• Exercise: Write out the line with "You are a computer-use agent. Viewport: 885px" and every later line through the end of the data below, exactly as given, with no pictures in the copy.

[[ Exercise material open ]]

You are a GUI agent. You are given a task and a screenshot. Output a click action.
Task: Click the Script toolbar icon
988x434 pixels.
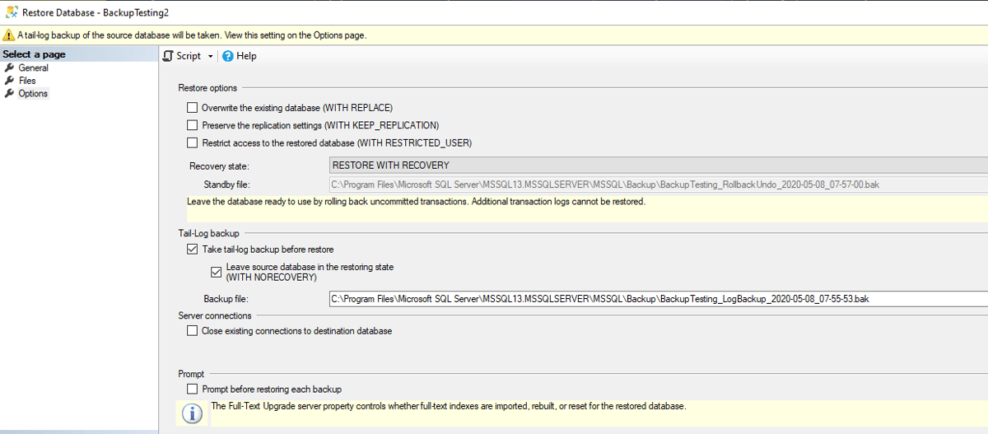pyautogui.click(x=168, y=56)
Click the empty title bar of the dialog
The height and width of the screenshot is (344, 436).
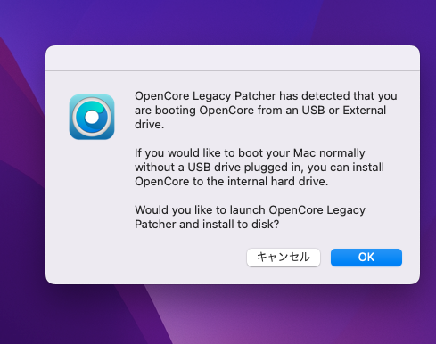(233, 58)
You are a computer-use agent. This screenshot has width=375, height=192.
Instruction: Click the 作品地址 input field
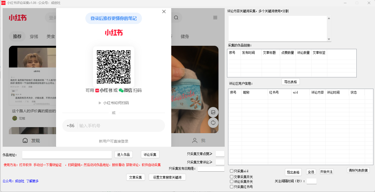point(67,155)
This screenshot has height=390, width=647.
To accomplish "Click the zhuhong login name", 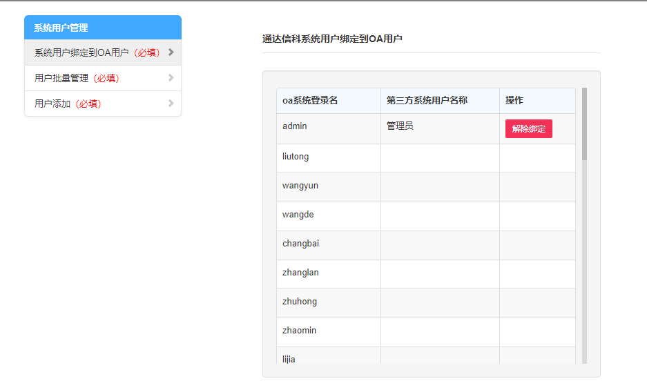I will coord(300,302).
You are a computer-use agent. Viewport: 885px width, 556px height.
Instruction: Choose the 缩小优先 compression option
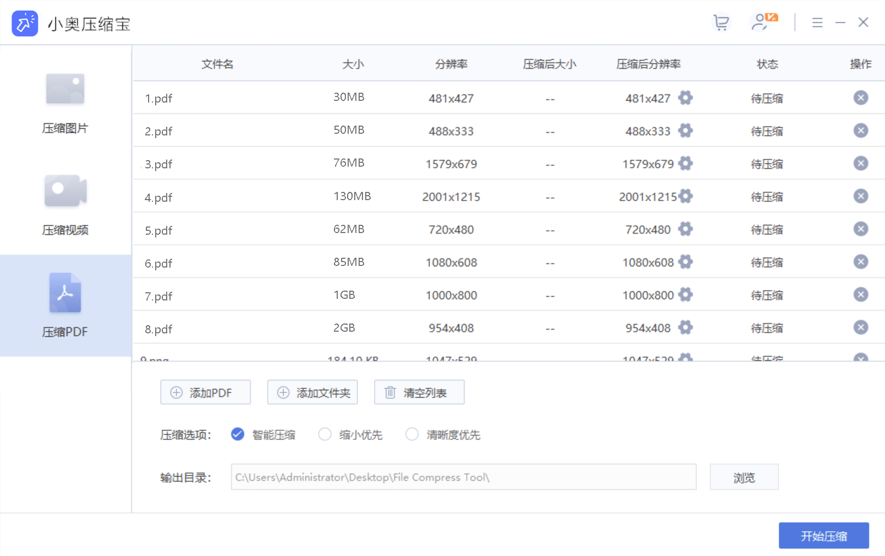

[[ Exercise material closed ]]

• Answer to this task:
You are a computer-use agent. Viewport: 885px width, 556px height.
Instruction: Choose the 缩小优先 compression option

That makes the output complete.